Hastaların egzersiz terapisine ek olarak özel korseler giymeleri ve yüzmeye gitmeleri de önerilir.
Masaj
Hastanın oldukça uzun süredir skolyoz hastası olduğu ve omurgada belirgin patolojik değişikliklerin olduğu durumlarda masajın olumlu bir sonuç vermeyeceğini hemen söylemek gerekir.
Kural olarak, 1 veya 2 derecelik eğrilik için reçete edilir. Masaj bir klinikte veya hastanede yapılır.

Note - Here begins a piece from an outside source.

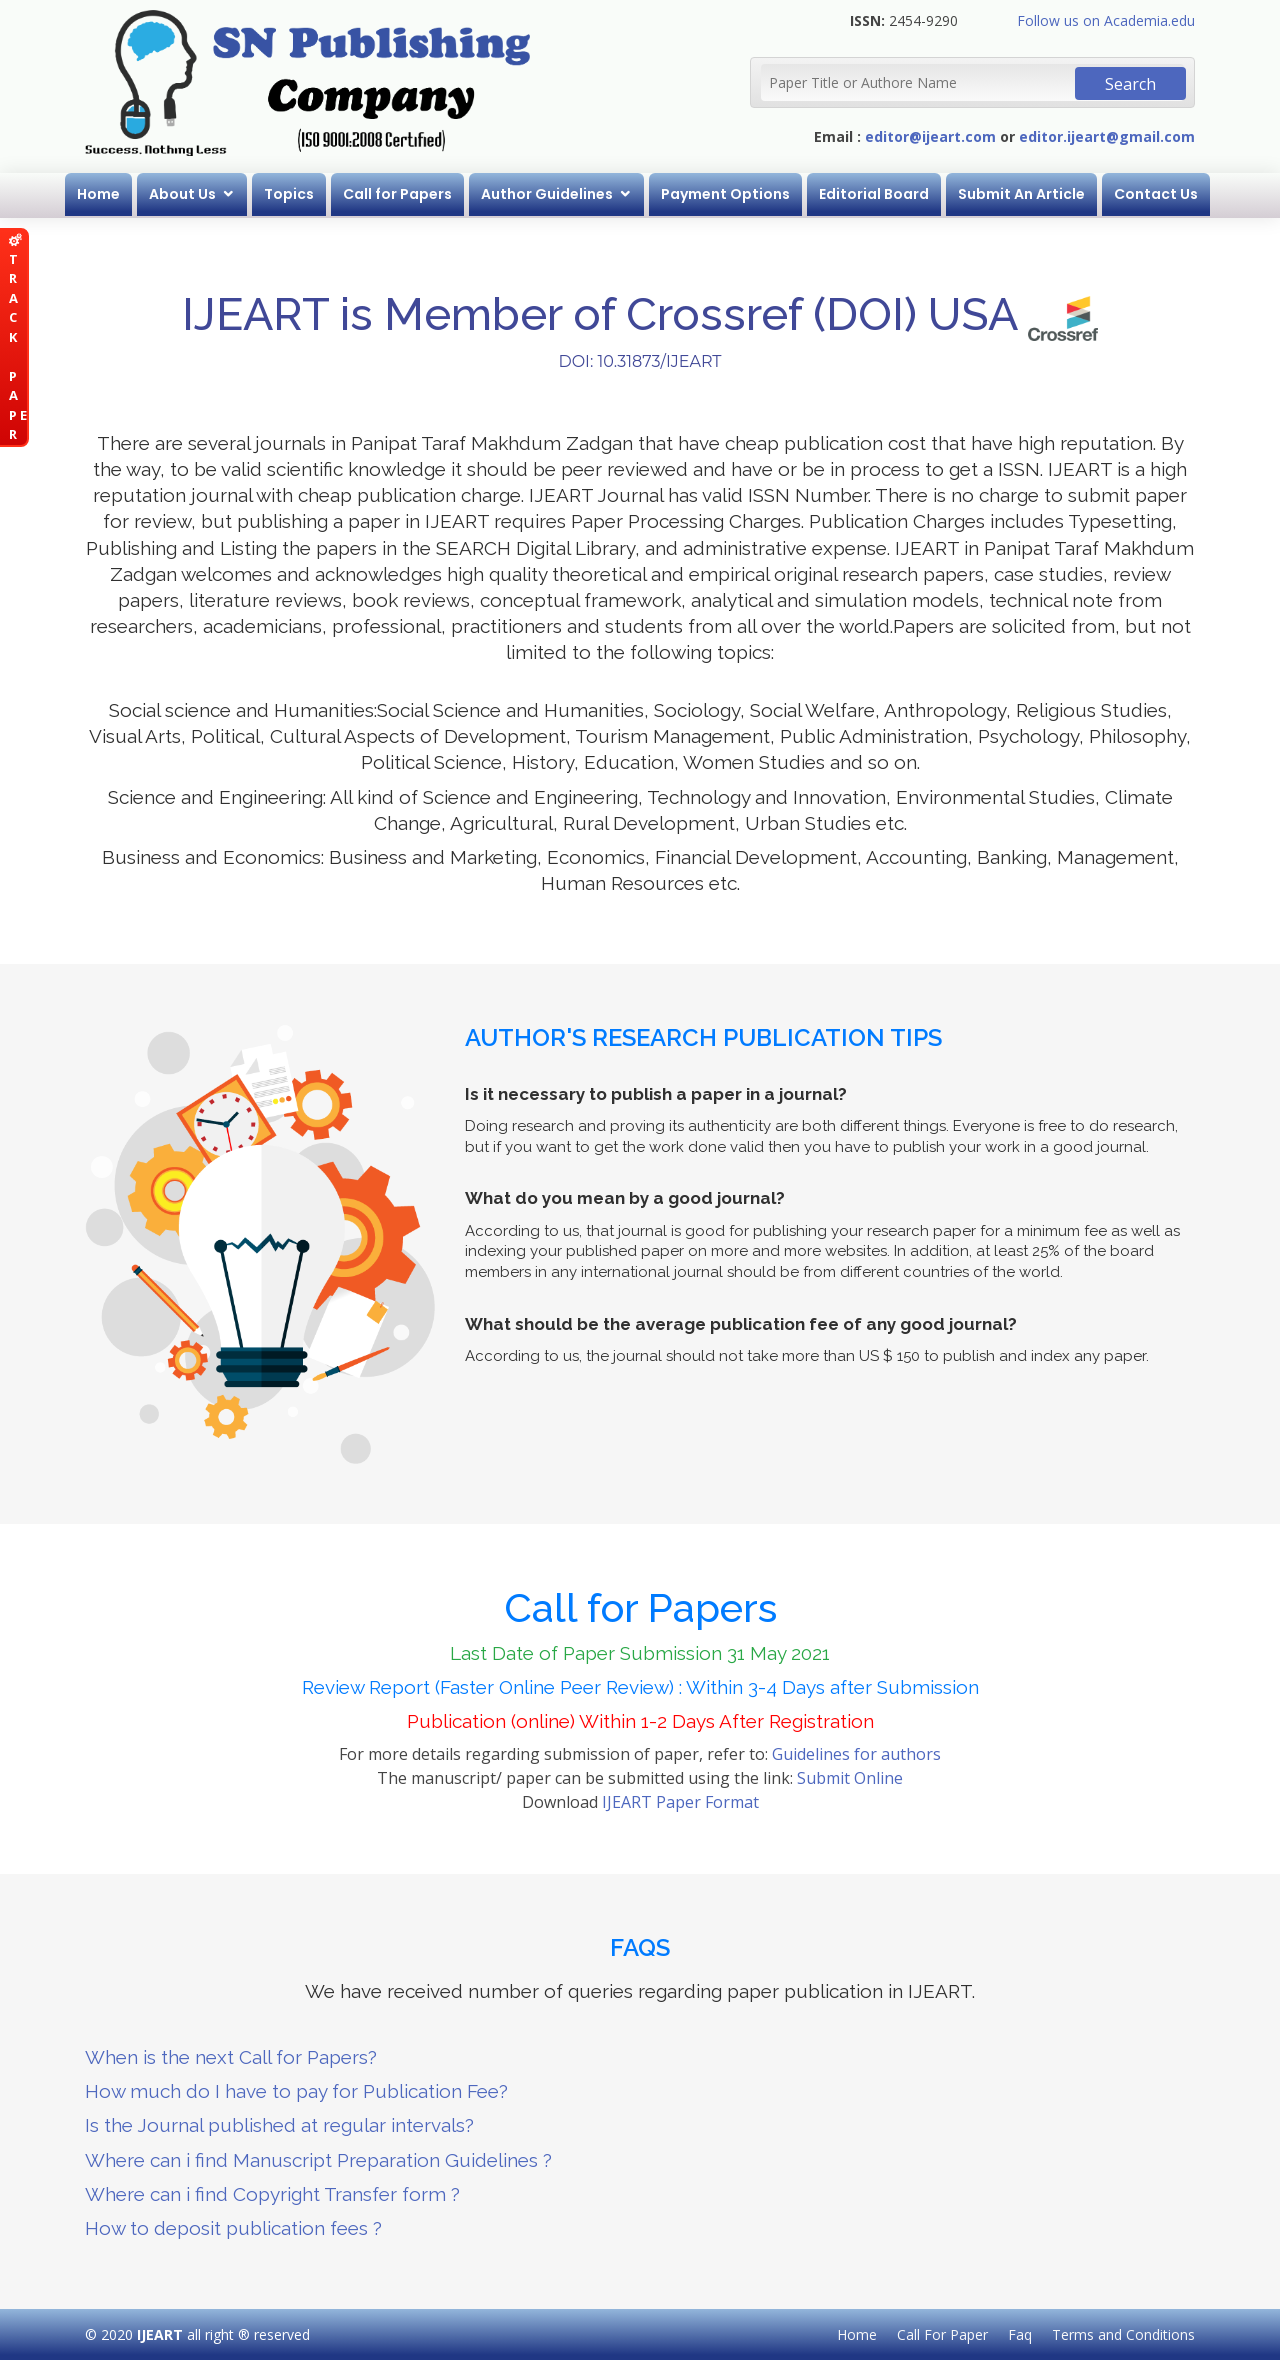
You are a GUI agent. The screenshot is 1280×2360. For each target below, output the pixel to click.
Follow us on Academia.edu (1106, 20)
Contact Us (1156, 194)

Her 6 ayda bir atanarak, hastalığın şekline ve ciddiyetine bağlı olarak bir dizi egzersiz ayrı ayrı seçilir.
Torasik omurganın skolyozu tespit edildiğinde, deformasyon yönü zorunlu olarak dikkate alınarak masaj yapılır. Skolyotik eğrinin bir tarafındaki kaslar sabit tonda olduğundan, masaj terapisti gevşemeyi teşvik eden teknikler kullanır. Öte yandan, kas lifleri gerilir ve zayıflar, bu nedenle onları tonlandıracak ve güçlendirecek bir masaj tekniğine ihtiyaç vardır.
Uygulamanın yanlış taktikleri provoke edebileceğinden, skolyoz için kendi kendine masajın kontrendike olduğuna dikkat edilmelidir.deformitede artış ve hastanın durumunu kötüleştirir.

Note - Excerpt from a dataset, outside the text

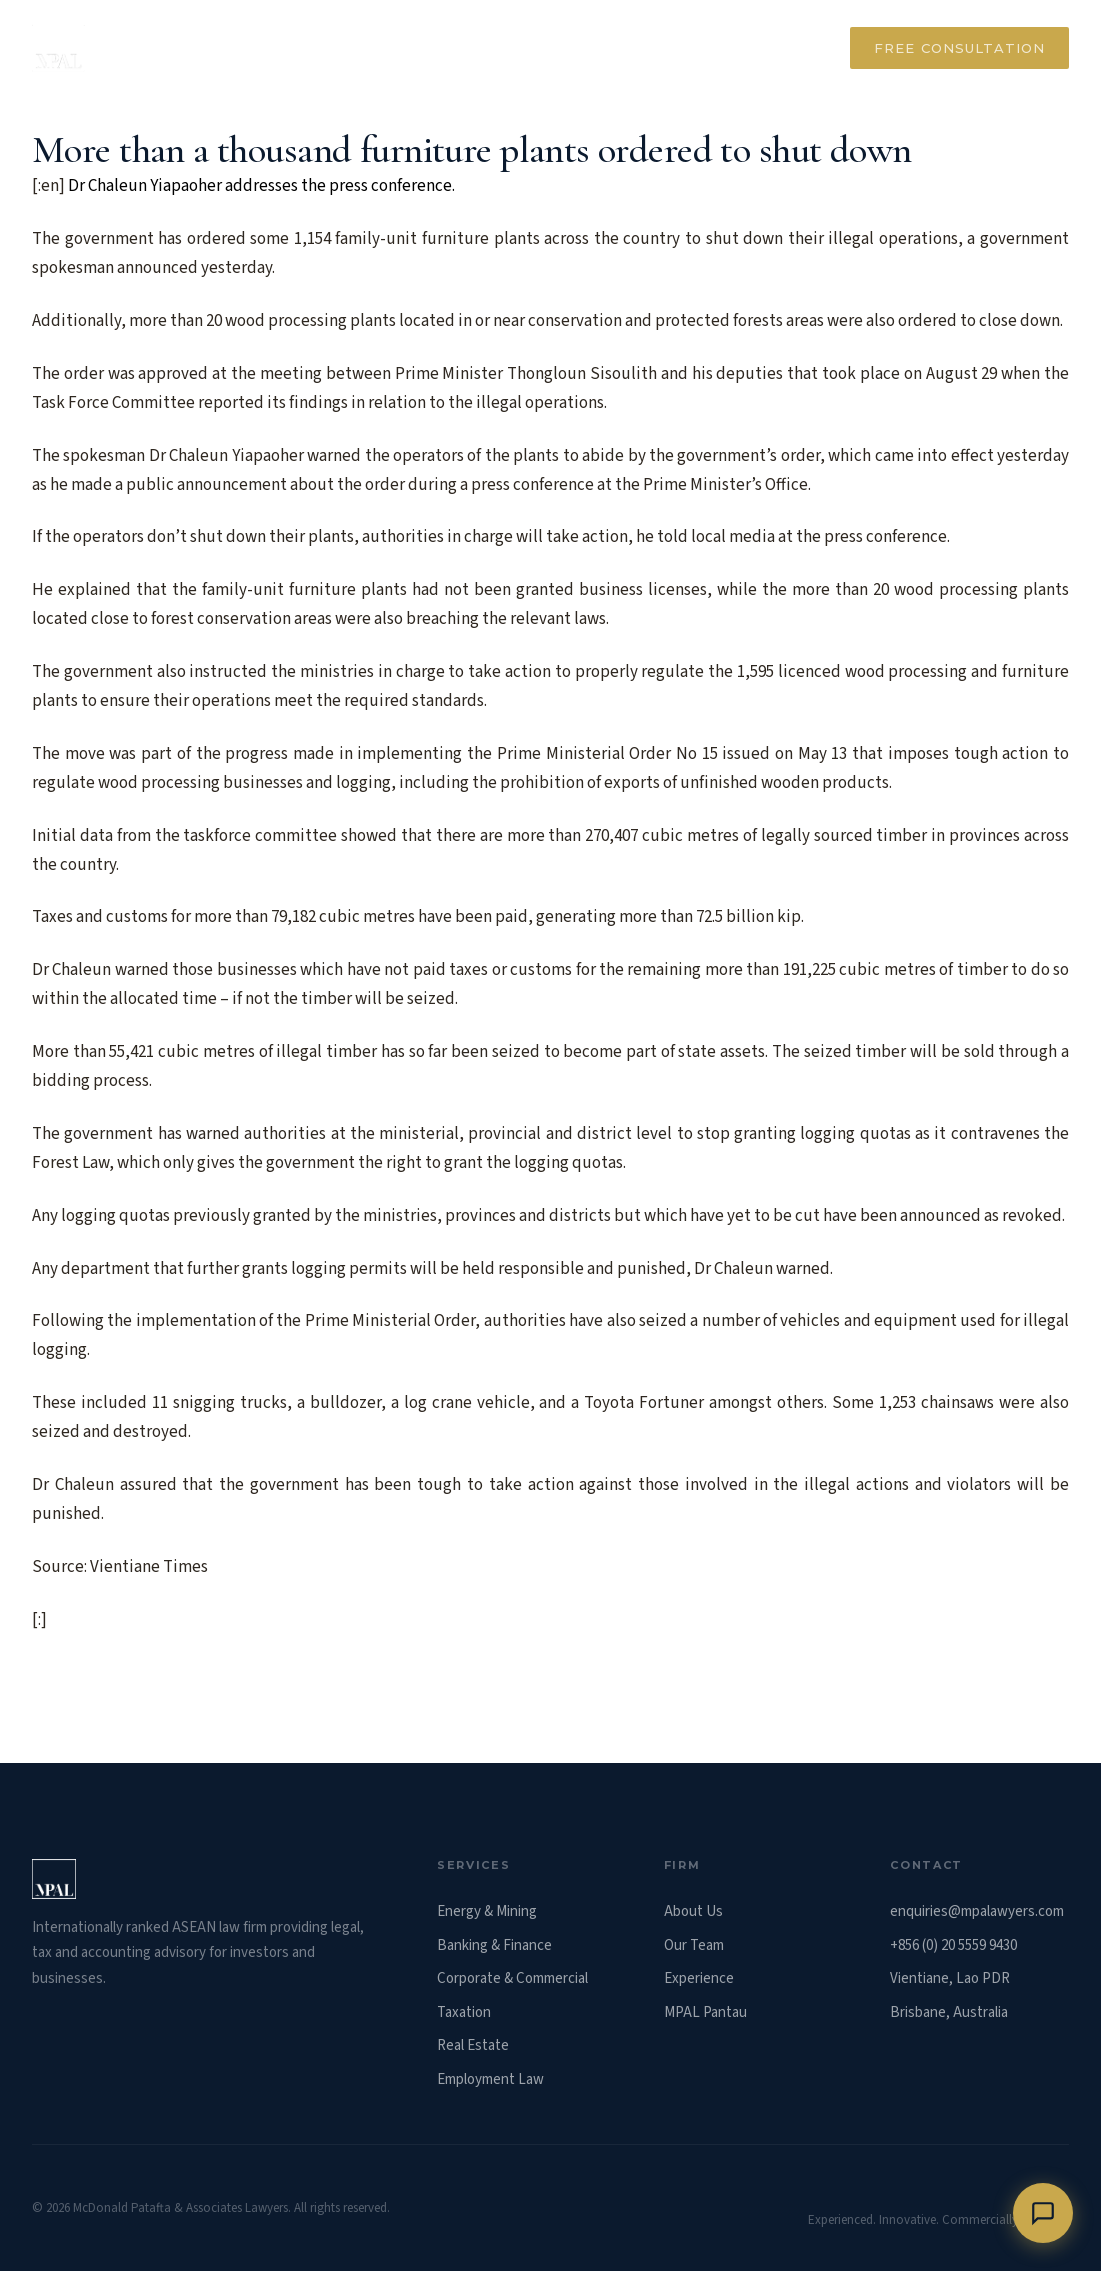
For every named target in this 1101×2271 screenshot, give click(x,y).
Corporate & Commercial (512, 1978)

Skolyozun cerrahi tedavisi
Modern tıbbın yüksek seviyesine rağmen, ciddi skolyoz formlarını düzeltmek zordur. En etkili tedavi metal implantların kullanılmasıdır.
Cerrahi müdahale iki yöntemle gerçekleştirilir:
1. Omurganın anterior mobilizasyonu (veya eş zamanlı deformite düzeltmesi ile çok seviyeli diskektomi). Bu ameliyat genel anestezi altında yapılır. Ameliyattan sonra en uygun sonuç, skolyotik eğrinin açısının 30'dan 54°'ye düşmesidir.

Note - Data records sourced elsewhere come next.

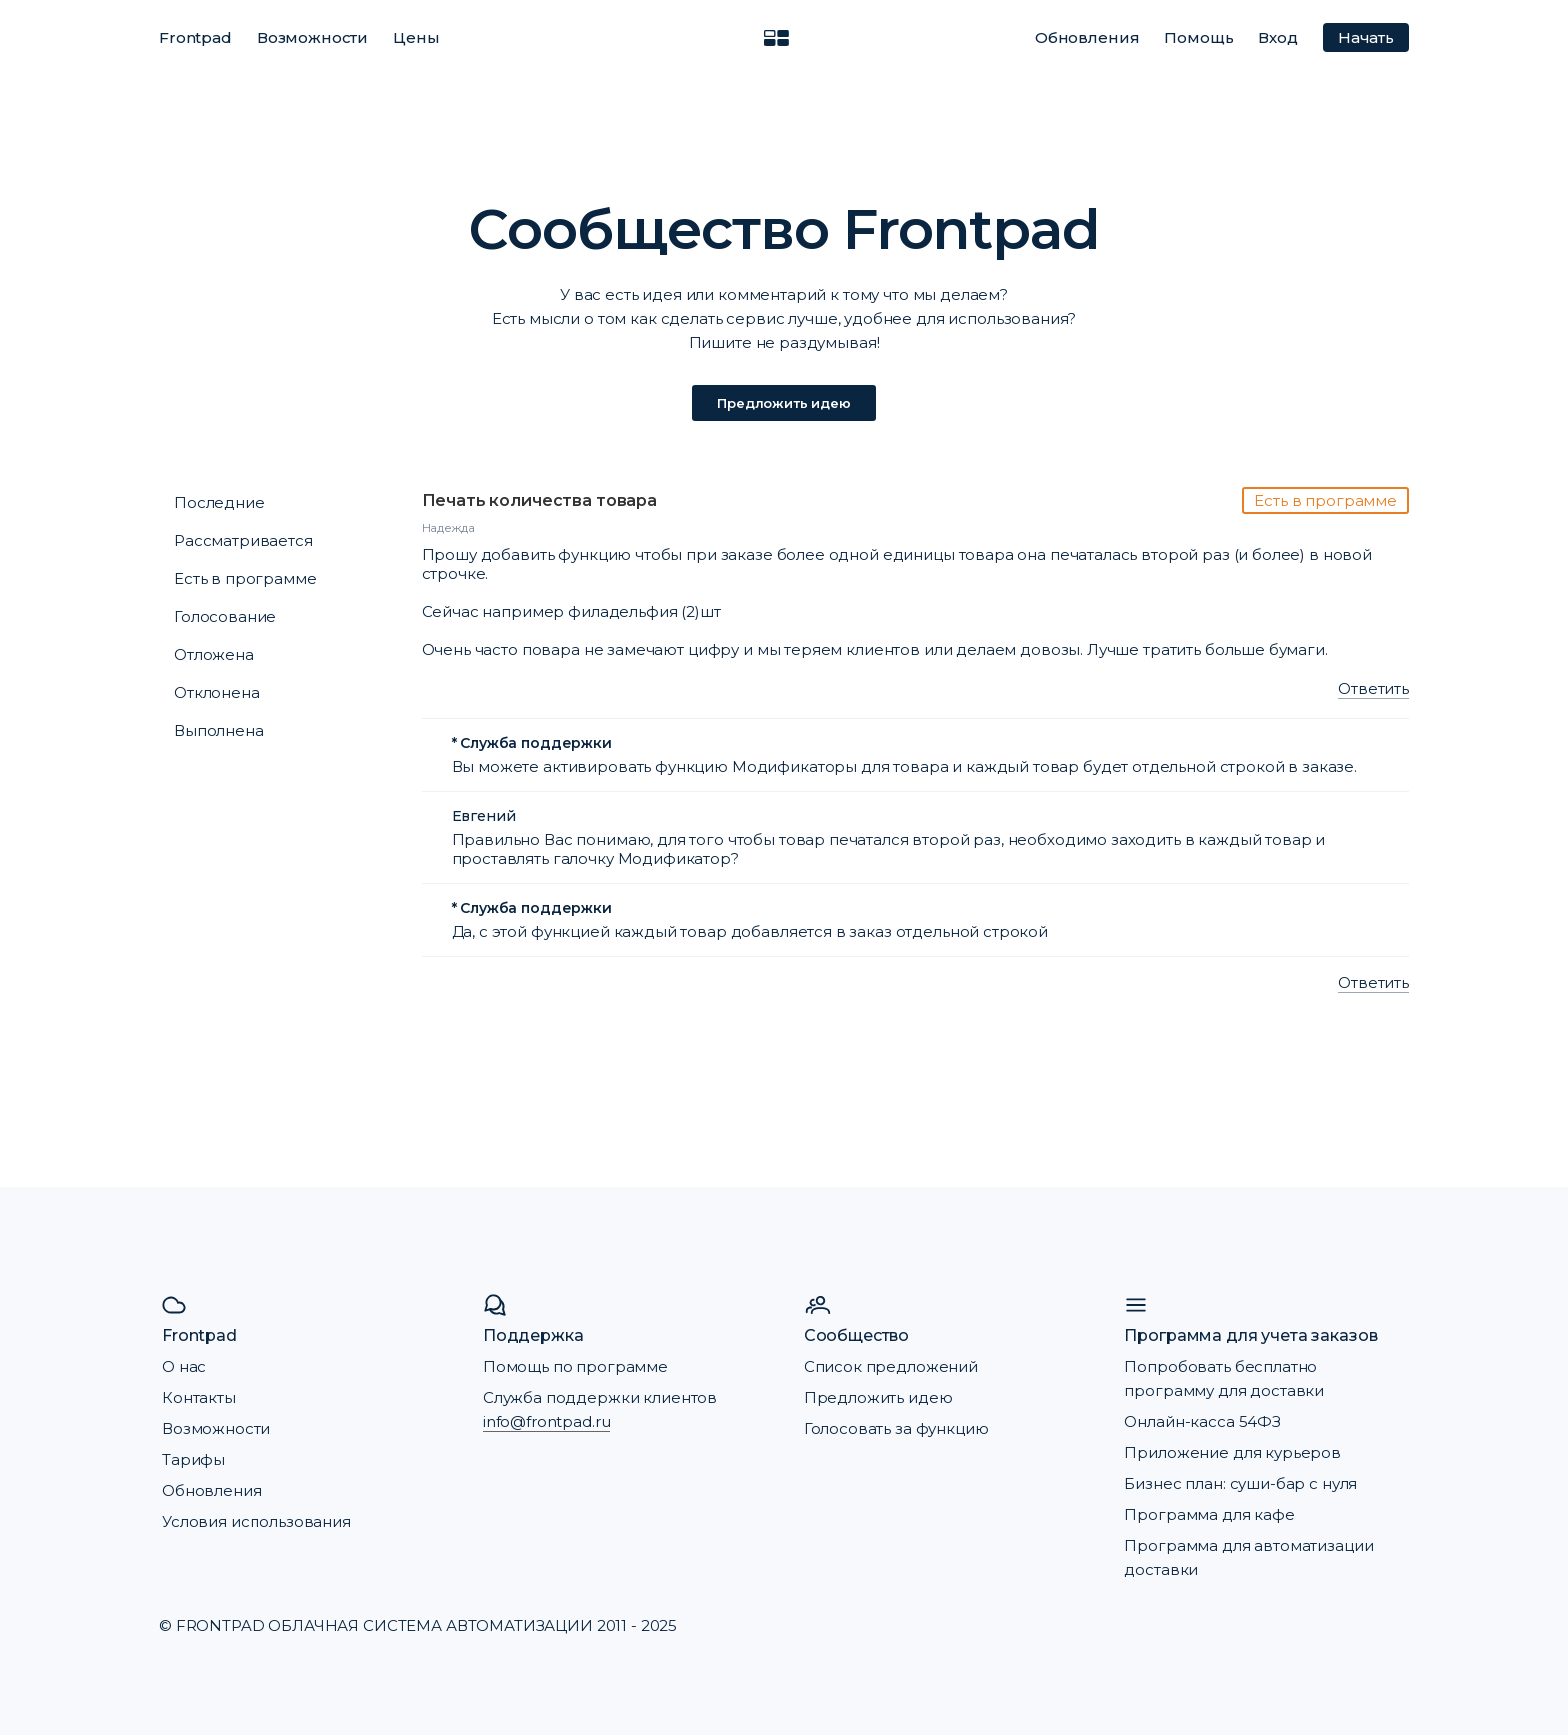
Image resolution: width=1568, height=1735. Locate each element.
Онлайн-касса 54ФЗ (1202, 1421)
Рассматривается (243, 540)
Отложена (214, 654)
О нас (184, 1366)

2. Halpelviktraksiyon deformite düzeltmesi ile birlikte. Bu cerrahi müdahale daha da etkilidir ve omurganın eğrilik açısını 22°'ye düşürmeye yardımcı olur.
Torasik skolyoz teşhisi konduğunda, cerrahi tedavi her zaman kosta kamburunu az altır. Bunun nedeni operasyondan sonra interkostal boşluğun genişlemesi ve deformasyonun azalmasıdır.
En zoru çocuklarda skolyozun cerrahi tedavisidir çünkü omurgaları sürekli büyür ve metal yapıların kullanımı "krank mili" sendromuna yol açabilir. Bu nedenle çocukluk çağındaki skolyoz tedavisinde hasta büyüdükçe artırılabilen özel dinamik yapılar kullanılır.